Take the line that contains "How do I perform: Open" and each one after it through the last line below, and retype them exactly. Leave out the pictures.

### Material provided

BEGIN

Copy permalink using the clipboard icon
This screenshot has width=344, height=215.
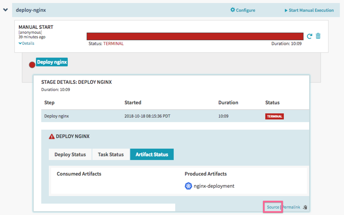coord(305,207)
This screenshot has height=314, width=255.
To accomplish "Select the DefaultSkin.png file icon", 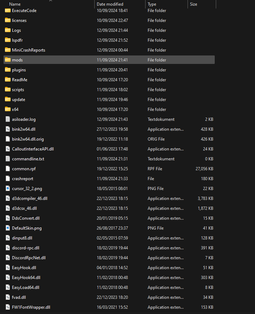I will pos(8,228).
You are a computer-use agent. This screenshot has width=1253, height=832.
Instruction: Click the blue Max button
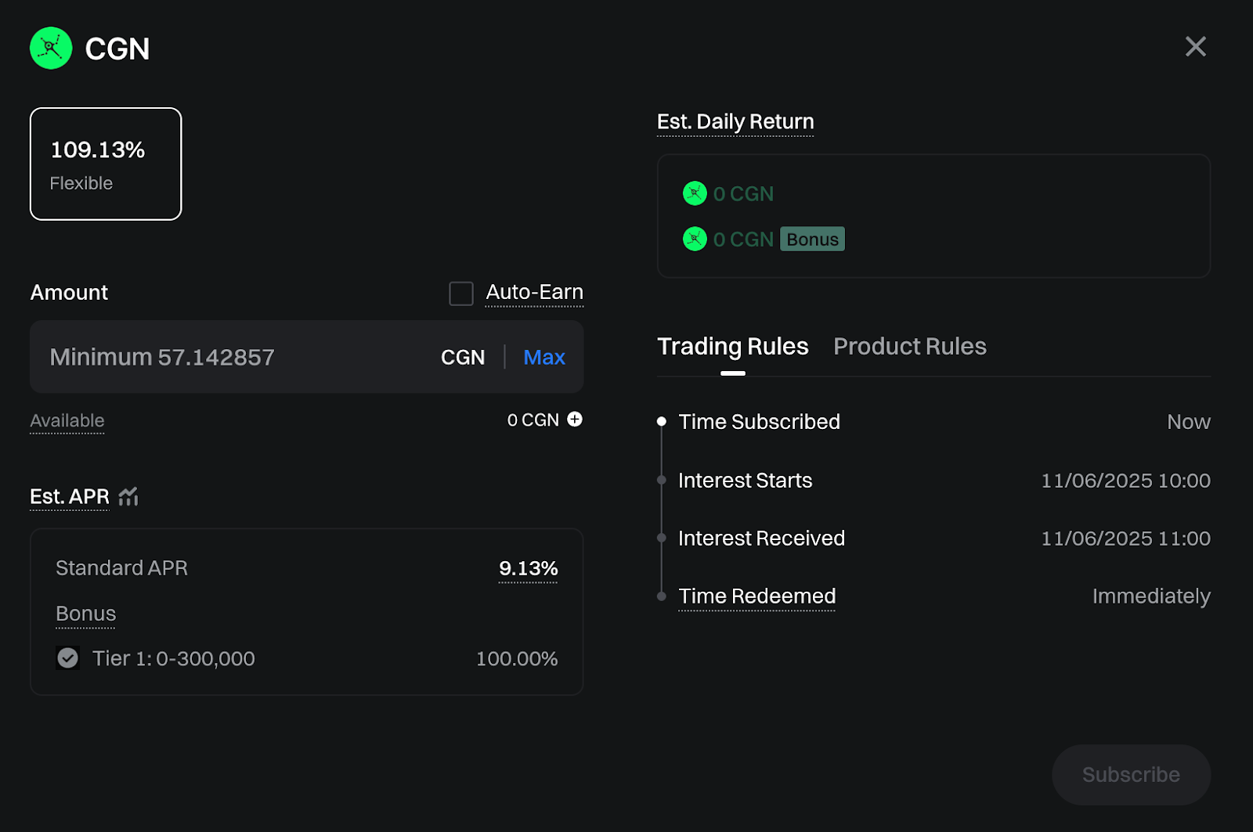tap(544, 358)
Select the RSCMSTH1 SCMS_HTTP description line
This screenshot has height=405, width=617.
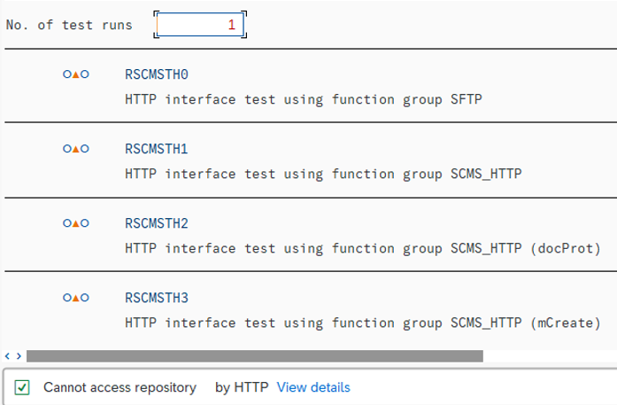323,174
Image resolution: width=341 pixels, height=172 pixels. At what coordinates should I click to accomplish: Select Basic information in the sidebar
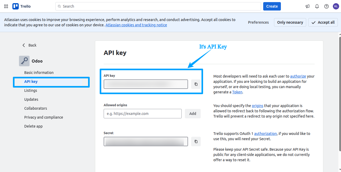39,73
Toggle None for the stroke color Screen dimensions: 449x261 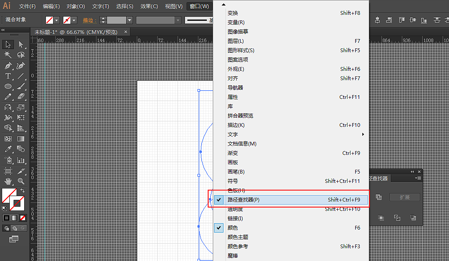pyautogui.click(x=22, y=218)
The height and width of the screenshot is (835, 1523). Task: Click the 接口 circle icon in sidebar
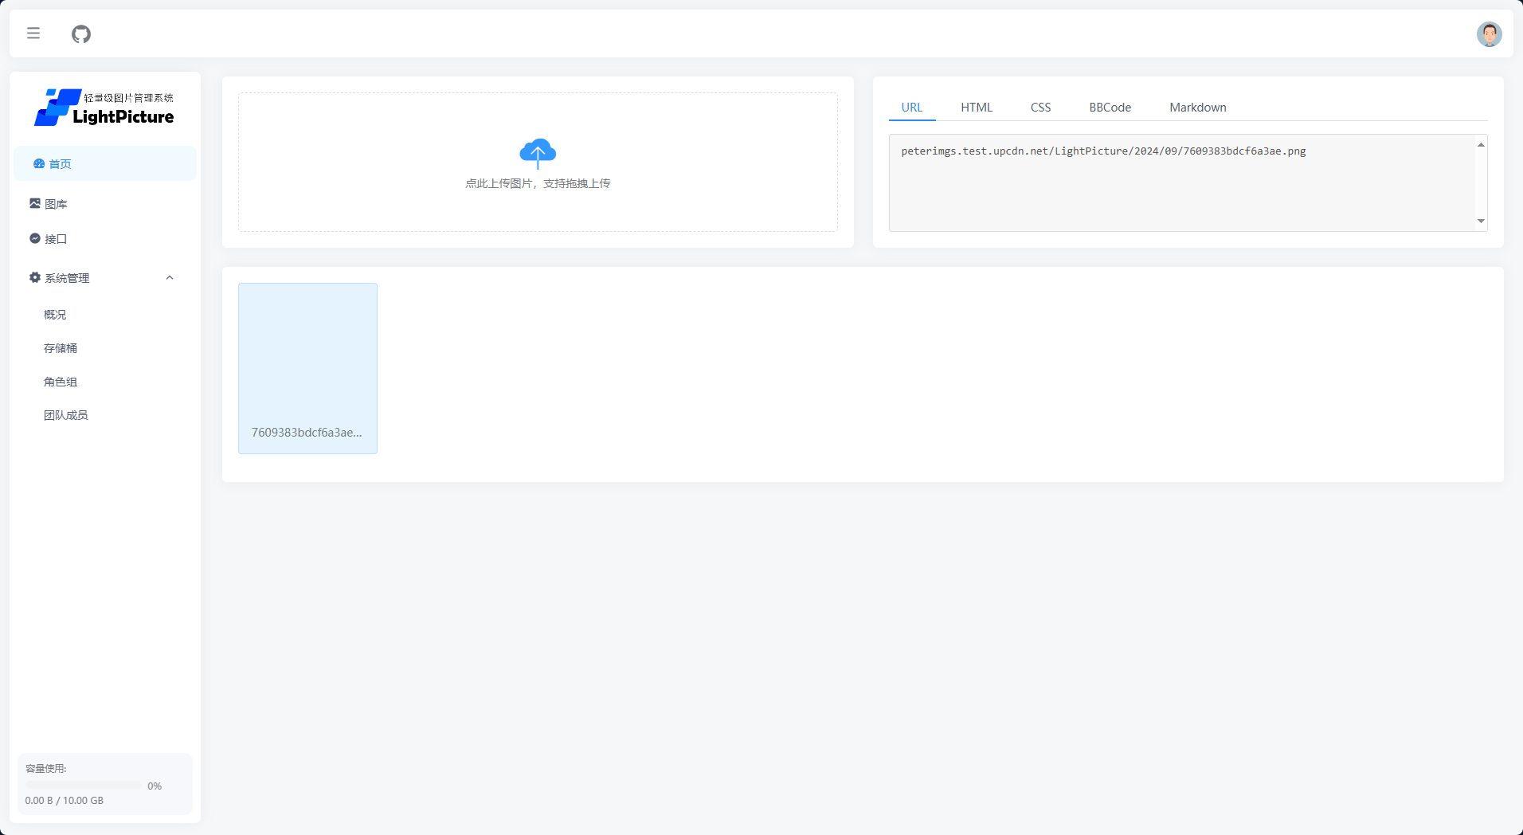click(x=35, y=238)
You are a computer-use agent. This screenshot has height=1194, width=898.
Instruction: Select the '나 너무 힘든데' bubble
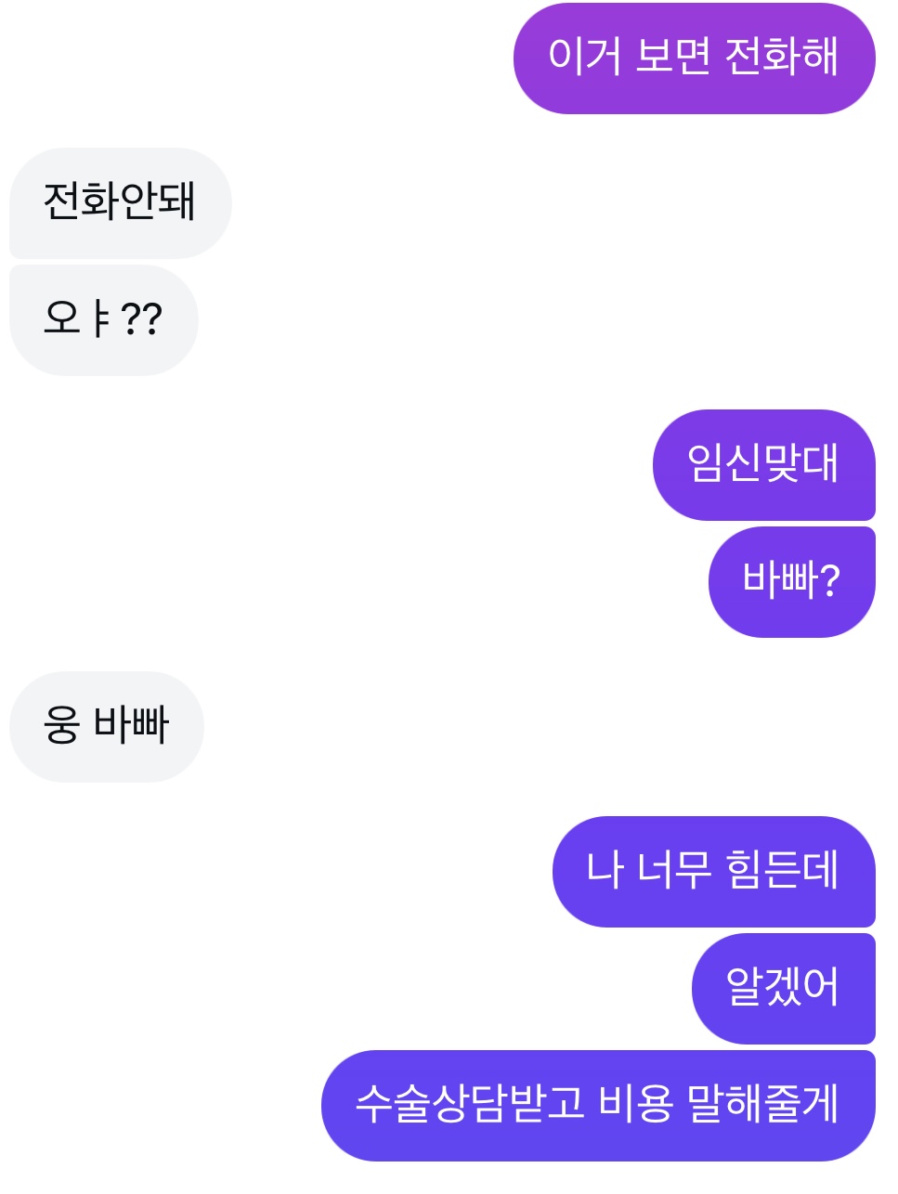tap(713, 871)
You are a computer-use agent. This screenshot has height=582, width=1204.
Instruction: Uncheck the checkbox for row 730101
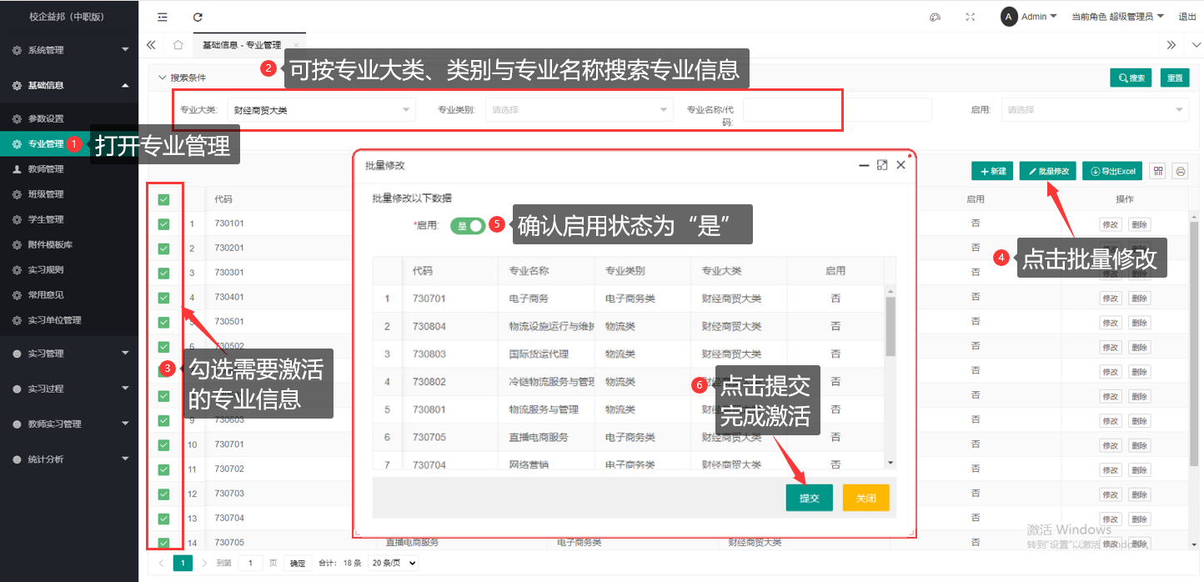coord(163,223)
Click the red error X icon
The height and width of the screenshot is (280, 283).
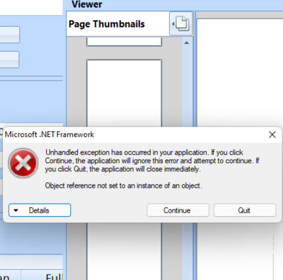click(x=23, y=163)
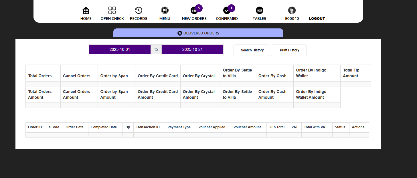Click the Completed Date column header
Image resolution: width=417 pixels, height=178 pixels.
coord(104,127)
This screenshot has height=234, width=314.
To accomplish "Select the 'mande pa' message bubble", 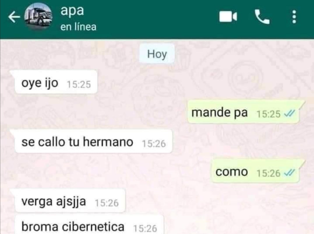I will (x=243, y=112).
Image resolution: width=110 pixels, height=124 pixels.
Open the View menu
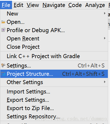coord(33,5)
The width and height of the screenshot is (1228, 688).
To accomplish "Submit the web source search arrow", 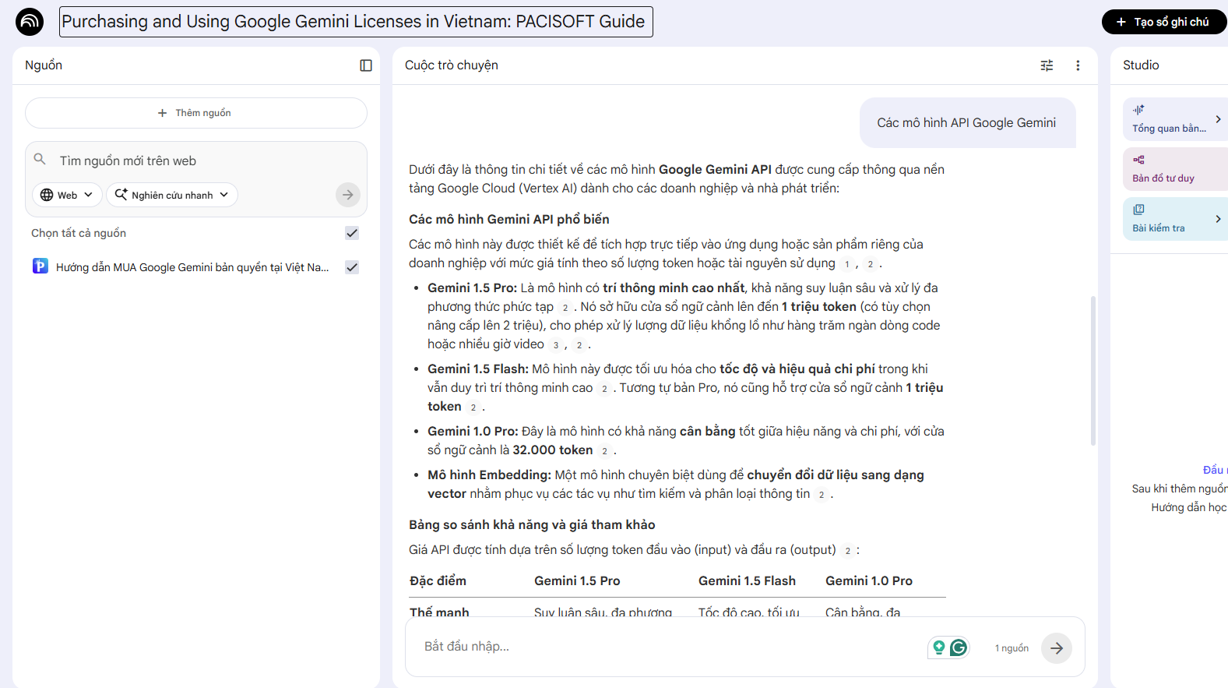I will coord(348,195).
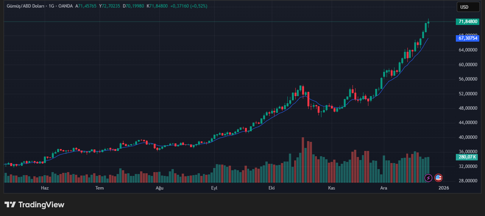Click the current price label 71,84800

[x=468, y=22]
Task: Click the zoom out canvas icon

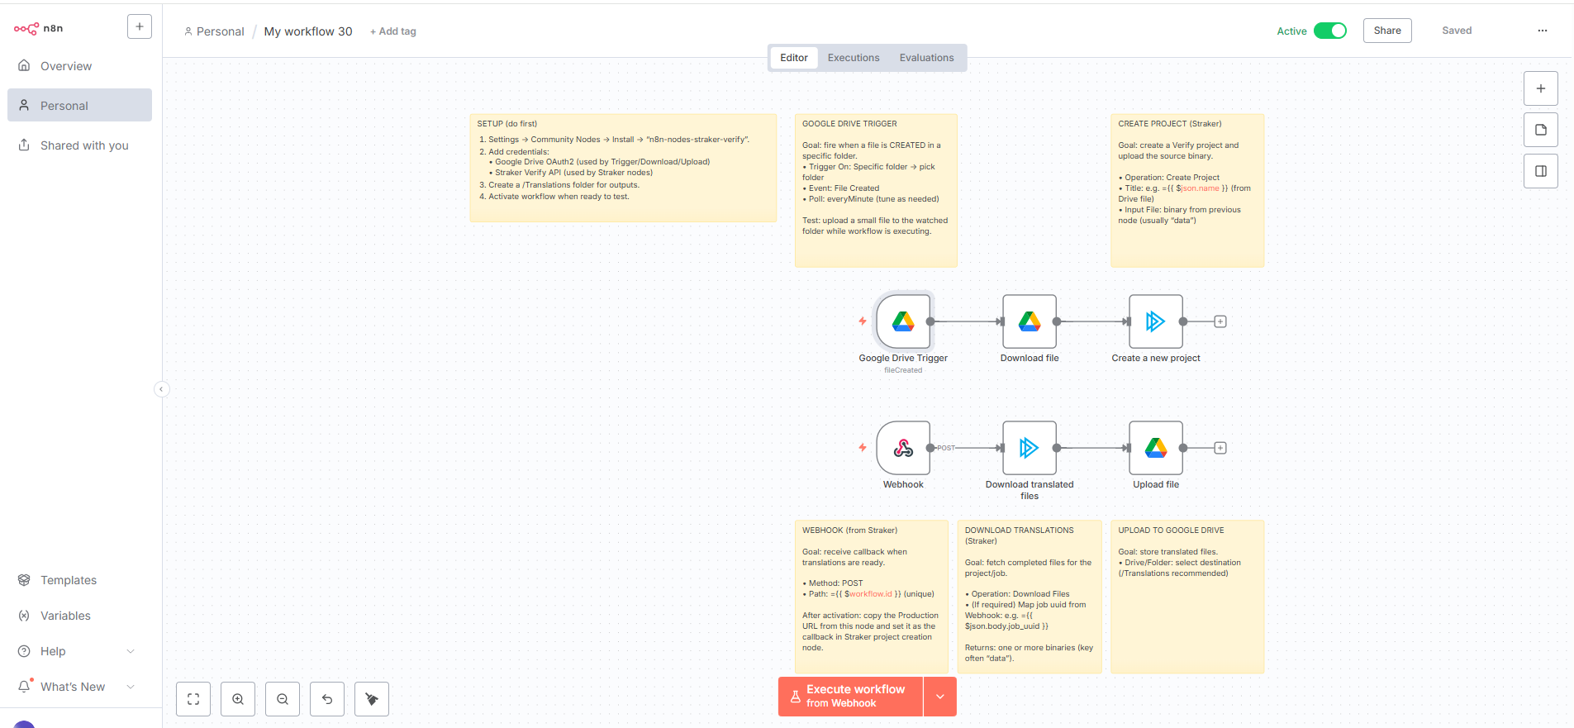Action: (283, 699)
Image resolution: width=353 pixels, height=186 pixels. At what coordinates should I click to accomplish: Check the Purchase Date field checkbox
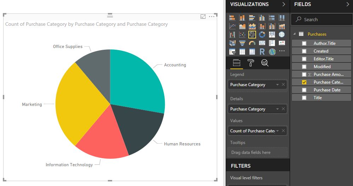click(304, 90)
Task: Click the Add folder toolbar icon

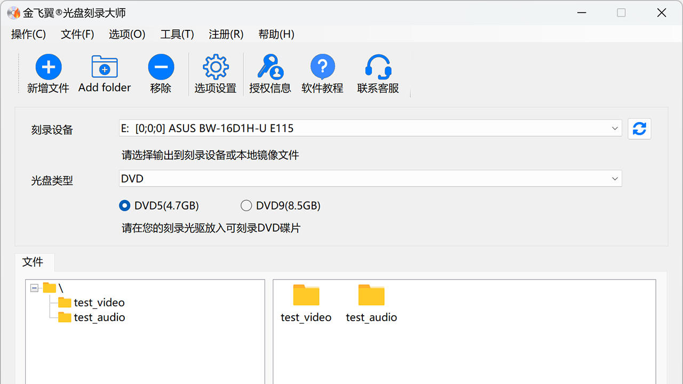Action: pyautogui.click(x=105, y=68)
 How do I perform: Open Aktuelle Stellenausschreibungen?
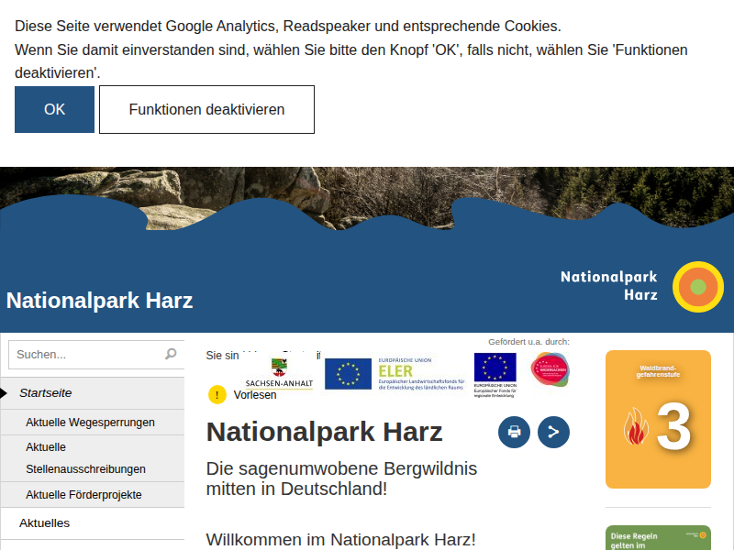tap(87, 457)
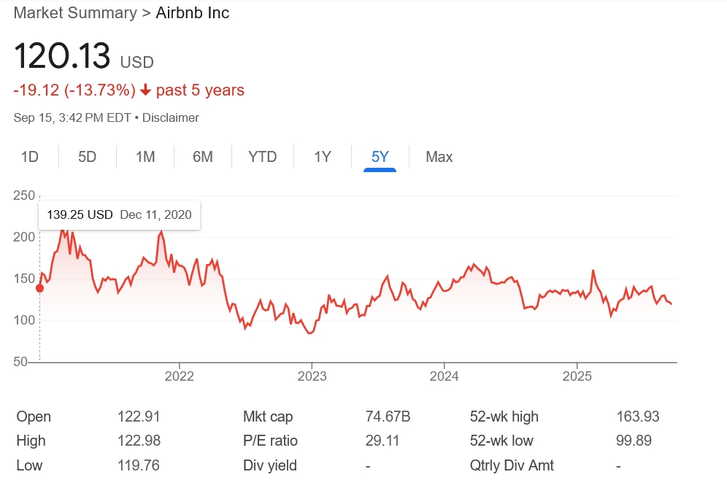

END

### Solution for this problem
 How do I perform: Open Aktuelle Stellenausschreibungen?
tap(87, 457)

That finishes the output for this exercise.